Work item:
Print, exactly and without pictures, the lines from the one where "Screen dimensions: 1064x1122" appears down to the end of the entries.

•••

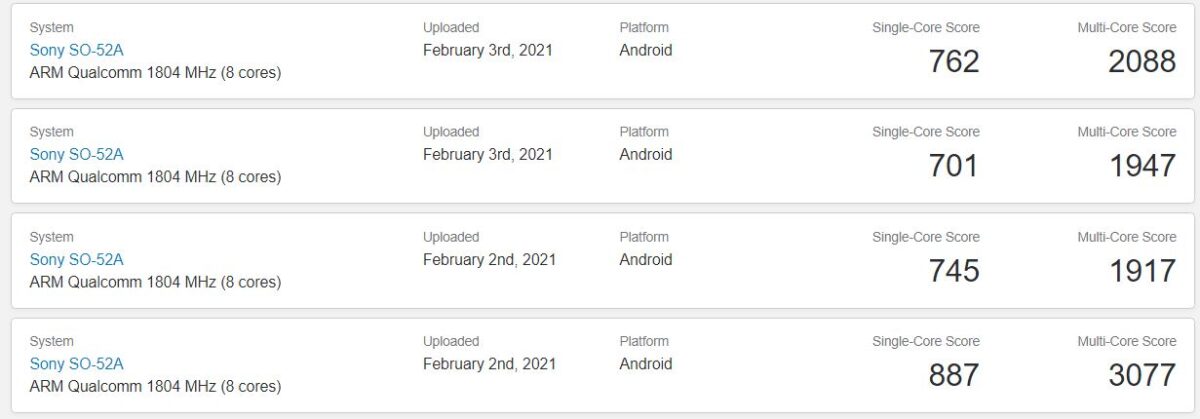Click the multi-core score 2088
The height and width of the screenshot is (419, 1200).
(1142, 62)
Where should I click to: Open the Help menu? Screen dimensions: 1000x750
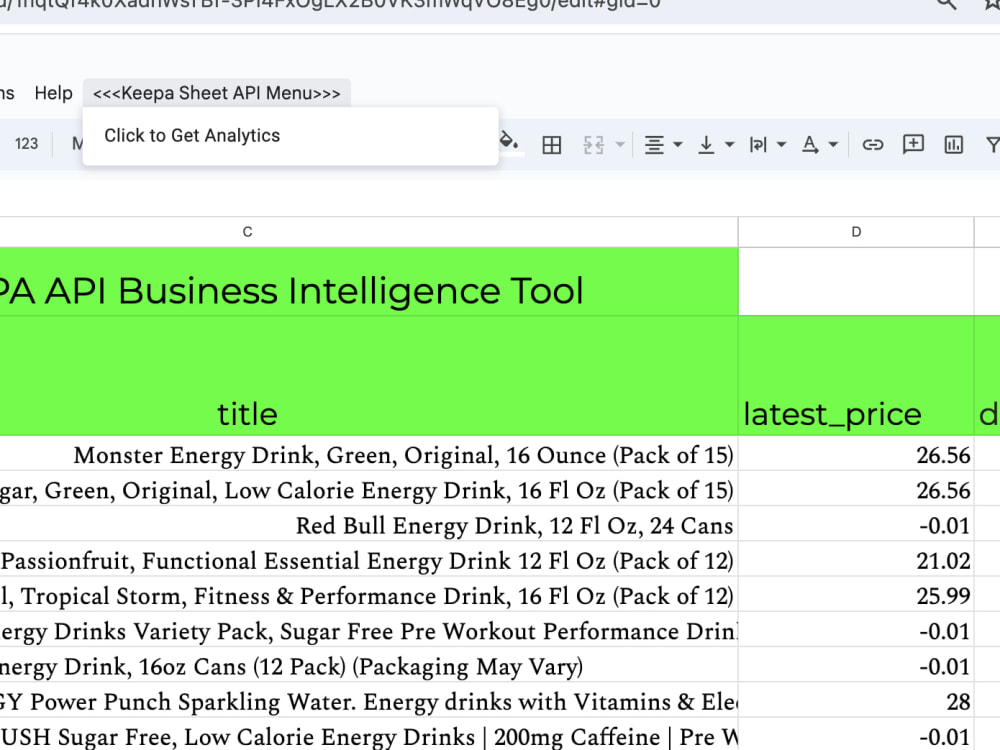[53, 92]
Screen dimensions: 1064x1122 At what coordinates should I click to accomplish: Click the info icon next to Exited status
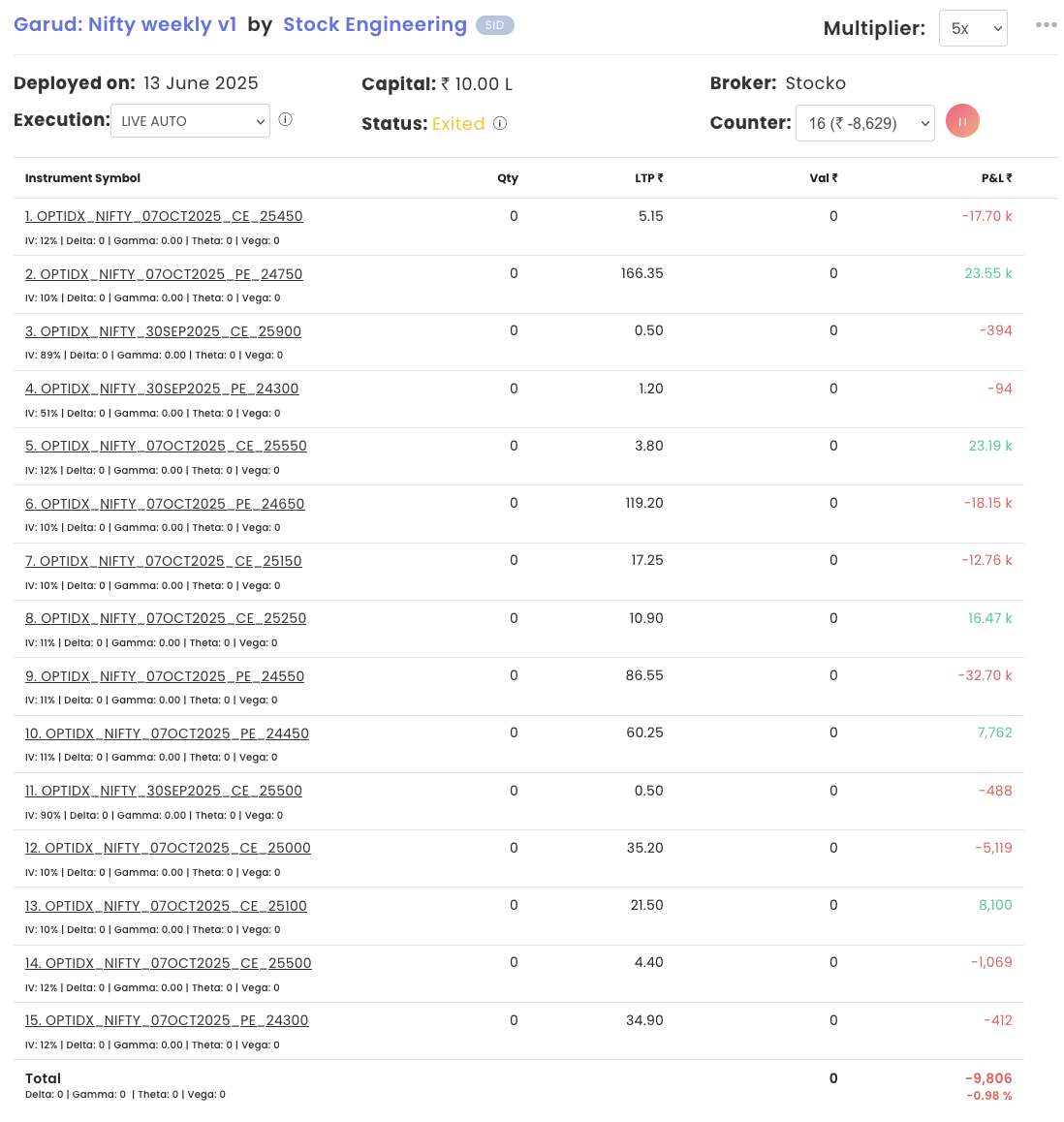(x=500, y=123)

•••

Worked solution:
Screen dimensions: 1064x1122 At what coordinates should I click to accomplish: Click the info icon next to Exited status
(x=500, y=123)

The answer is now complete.